Wir tun etwas für unseren Leib, um unter vielen Möglichkeiten, die wir haben, ein weiteres Beispiel zu nennen, wenn wir uns regelmäßig bewegen. Gerade sind wieder neue Studienergebnisse veröffentlicht worden, nach denen die Deutschen sich zu wenig bewegen. Mindestens 22 Minuten sollten wir uns am Tag bewegen. Die Akademiker bewegen sich amwenigsten. Jene, die sichmehr bewegen, leben in der Regel länger. Wer darüber hinaus auch noch etwas für seinen Muskelaufbau tut, indem er in ein Fitnessstudio geht, fördert seine körperliche Ausdauer und schützt sich vor Unfällen, die durch Stürze herbeigeführt werden.

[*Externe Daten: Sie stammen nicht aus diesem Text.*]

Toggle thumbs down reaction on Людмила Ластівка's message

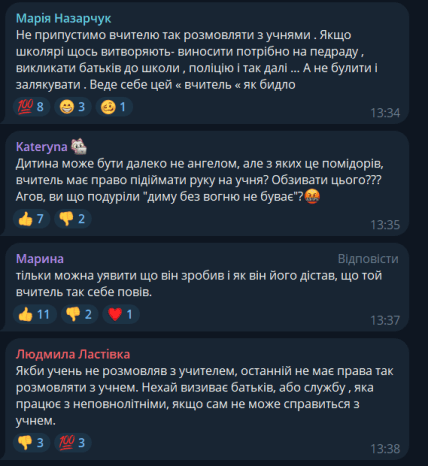point(31,443)
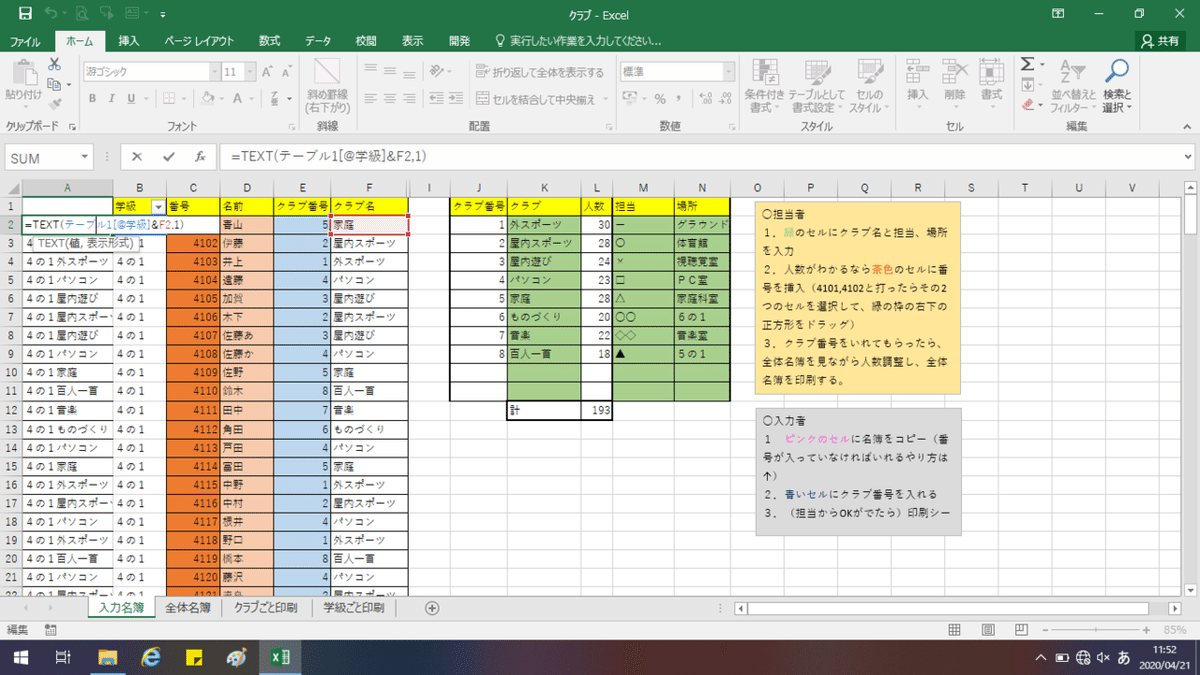Screen dimensions: 1200x675
Task: Switch to the 挿入 ribbon tab
Action: pos(129,41)
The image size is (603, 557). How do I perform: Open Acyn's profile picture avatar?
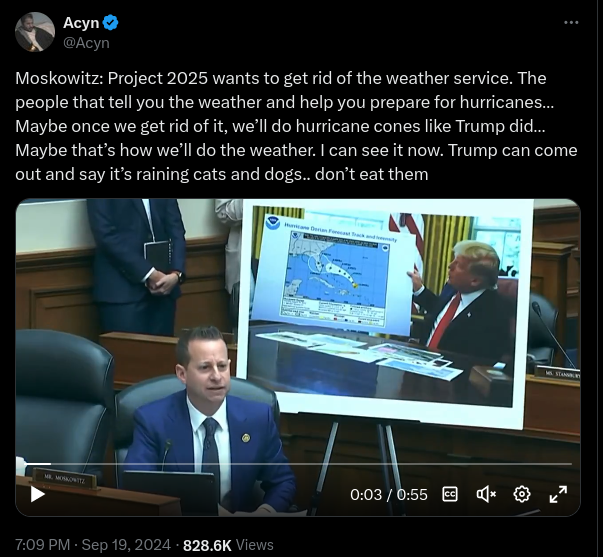point(35,32)
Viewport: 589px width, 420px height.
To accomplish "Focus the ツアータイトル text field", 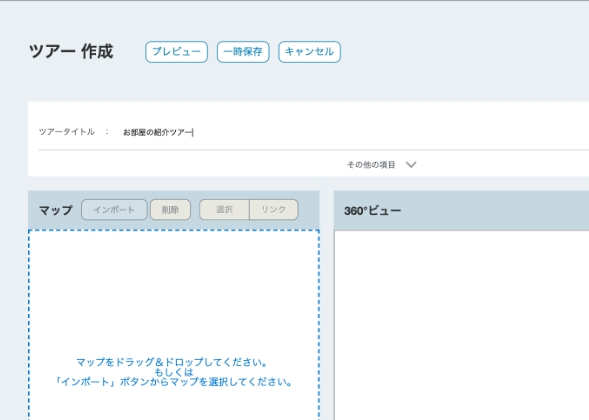I will (x=353, y=132).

Die klare Botschaft ist hier: sich bewegen und noch einmal sich bewegen. Es liegt an uns, ob wir den inneren Schweinehund überwinden können und statt uns körperlich gehen zu lassen, im wahrsten Sinne des Wortes in Bewegung bleiben. Das Bewusstsein, damit nicht nur unserem Körper etwas Gutes zu tun, sondern uns als ganzem Menschen, mit allem, was uns ausmacht, einschließlich unserem spirituellen Leben, sollte uns zusätzlich motivieren, das dann auch zu tun und uns nicht durch Ausreden wie: „Ich bin zu faul“, „Ich werde mich nicht mehr ändern“, „Ich habe keine Zeit dafür“, „Es ist zu warm, zu kalt, es regnet“, „Vielleicht fange ich nächste Woche damit an“, davon abhalten zu lassen.
Von dem Bamberger Erzbischof Schick weiß ich, dass er regelmäßig in der Frühe joggen geht. Der verstorbene geistliche Schriftsteller Henri Nouwen berichtet davon, dass er sich ein Leben lang zu wenig um seinen Körper gekümmert hat. Ihm erging es wie dem heiligen Franziskus, der, als es schon zu spät war, bekennen musste: „Ich war zu hart gegen Bruder Esel.“ Er meinte damit seinen Leib, der jetzt für ihn zum Bruder Leib geworden war. Henri Nouwen besuchte ermutigt durch einen Freund in seinem letzten Lebensjahr einige Male ein Fitnesscenter. Der Aufenthalt im Fitnesscenter erinnerte ihn an eine Folterkammer, „in der Männer und Frauen ächzen und stöhnen, wenn sie die ‚Tretmühle‘ antreiben, Gewichte heben und sich im Dampfbad kochen lassen“.

Mens sana in corpere sano

Mir erging es bei einem Besuch in einem Fitnesscenter anders. Das ausführliche Vorgespräch mit einem Mitarbeiter des Clubs machte mir zunächst bewusst, wie wichtig es ist, unserem Körper unsere Aufmerksamkeit zu schenken und achtsam mit ihm umzugehen. Ich habe das über viele Jahre anderen gepredigt und natürlich auch immer wieder versucht, es selbst zu praktizieren, indem ich regelmäßig laufen oder schwimmen ging. Doch tatsächlich habe ich immer wieder meinen Körper sträflich vernachlässigt, mich zu wenig bewegt, meinem Körper Schaden zugefügt, indem ich zu viel gegessen oder mich nicht gesund ernährt habe. Das kann man im Alltag alles schön zudecken und übergehen. Bis man dann in einem Fitnesscenter damit konfrontiert wird, wie sehr man in vielen Bereichen, was Gewicht, Körperfettmasse, Muskelmasse usw. betrifft, von der Norm abweicht. Mich hat das wieder sensibler dafür gemacht und an die Inschrift erinnert, die deutlich sichtbar in der Turnhalle meines Würzbuger Gymnasiums angebracht war: mens sana in corpere sano, ein gesunder Geist in einem gesunden Körper. Das lässt sich auch von unserer Spiritualität sagen. Soll sie gesund sein, bedarf sie eines gesunden Leibes. Denn, so Tertullian, caro cardo salutis, das Fleisch ist das Eingangstor zum Heil.